[Collected data entries]
┄┄┄┄┄┄┄┄┄┄

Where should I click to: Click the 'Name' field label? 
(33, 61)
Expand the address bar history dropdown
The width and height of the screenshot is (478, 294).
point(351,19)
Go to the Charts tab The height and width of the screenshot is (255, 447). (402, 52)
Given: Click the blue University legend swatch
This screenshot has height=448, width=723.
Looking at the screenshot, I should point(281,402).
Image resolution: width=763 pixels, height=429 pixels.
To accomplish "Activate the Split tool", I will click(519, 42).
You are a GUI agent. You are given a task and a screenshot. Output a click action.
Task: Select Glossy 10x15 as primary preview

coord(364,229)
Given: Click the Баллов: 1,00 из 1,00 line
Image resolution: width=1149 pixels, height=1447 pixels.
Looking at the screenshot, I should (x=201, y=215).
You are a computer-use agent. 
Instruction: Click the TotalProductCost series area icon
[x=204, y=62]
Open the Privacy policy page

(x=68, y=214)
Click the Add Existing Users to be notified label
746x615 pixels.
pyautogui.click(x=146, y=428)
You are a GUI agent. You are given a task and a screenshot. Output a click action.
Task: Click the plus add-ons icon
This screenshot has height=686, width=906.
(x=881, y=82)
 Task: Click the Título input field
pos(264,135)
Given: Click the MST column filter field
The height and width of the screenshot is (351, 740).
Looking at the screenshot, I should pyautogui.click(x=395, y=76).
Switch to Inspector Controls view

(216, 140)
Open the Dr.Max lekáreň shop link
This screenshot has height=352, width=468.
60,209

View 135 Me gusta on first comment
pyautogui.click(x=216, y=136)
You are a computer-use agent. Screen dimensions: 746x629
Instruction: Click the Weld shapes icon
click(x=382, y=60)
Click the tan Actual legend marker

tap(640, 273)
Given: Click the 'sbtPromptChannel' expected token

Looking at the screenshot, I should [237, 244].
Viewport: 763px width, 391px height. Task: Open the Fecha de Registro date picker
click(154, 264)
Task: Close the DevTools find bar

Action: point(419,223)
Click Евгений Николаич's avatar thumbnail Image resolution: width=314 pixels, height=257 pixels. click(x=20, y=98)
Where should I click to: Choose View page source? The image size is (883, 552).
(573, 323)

┄┄┄┄┄┄┄┄┄┄

Your goal ▸
All entries must be given again exactly.

Solution ▸
Where should I click to: Click the 'Name' field label? 
(33, 61)
Expand the address bar history dropdown
The width and height of the screenshot is (478, 294).
point(351,19)
Go to the Charts tab The height and width of the screenshot is (255, 447). (402, 52)
Given: Click the blue University legend swatch
This screenshot has height=448, width=723.
Looking at the screenshot, I should point(281,402).
Image resolution: width=763 pixels, height=429 pixels.
To accomplish "Activate the Split tool", I will click(519, 42).
You are a GUI agent. You are given a task and a screenshot. Output a click action.
Task: Select Glossy 10x15 as primary preview

coord(364,229)
Given: Click the Баллов: 1,00 из 1,00 line
Image resolution: width=1149 pixels, height=1447 pixels.
Looking at the screenshot, I should (x=201, y=215).
You are a computer-use agent. 
Instruction: Click the TotalProductCost series area icon
[x=204, y=62]
Open the Privacy policy page

(x=68, y=214)
Click the Add Existing Users to be notified label
746x615 pixels.
pyautogui.click(x=146, y=428)
You are a GUI agent. You are given a task and a screenshot. Output a click action.
Task: Click the plus add-ons icon
This screenshot has height=686, width=906.
(x=881, y=82)
 Task: Click the Título input field
pos(264,135)
Given: Click the MST column filter field
The height and width of the screenshot is (351, 740).
Looking at the screenshot, I should pyautogui.click(x=395, y=76).
Switch to Inspector Controls view

(216, 140)
Open the Dr.Max lekáreň shop link
This screenshot has height=352, width=468.
60,209

View 135 Me gusta on first comment
pyautogui.click(x=216, y=136)
You are a computer-use agent. Screen dimensions: 746x629
Instruction: Click the Weld shapes icon
click(x=382, y=60)
Click the tan Actual legend marker

tap(640, 273)
Given: Click the 'sbtPromptChannel' expected token

Looking at the screenshot, I should [237, 244].
Viewport: 763px width, 391px height. Task: Open the Fecha de Registro date picker
click(154, 264)
Task: Close the DevTools find bar

Action: point(419,223)
Click Евгений Николаич's avatar thumbnail Image resolution: width=314 pixels, height=257 pixels. click(x=20, y=98)
Where should I click to: Choose View page source? The image size is (883, 552).
(573, 323)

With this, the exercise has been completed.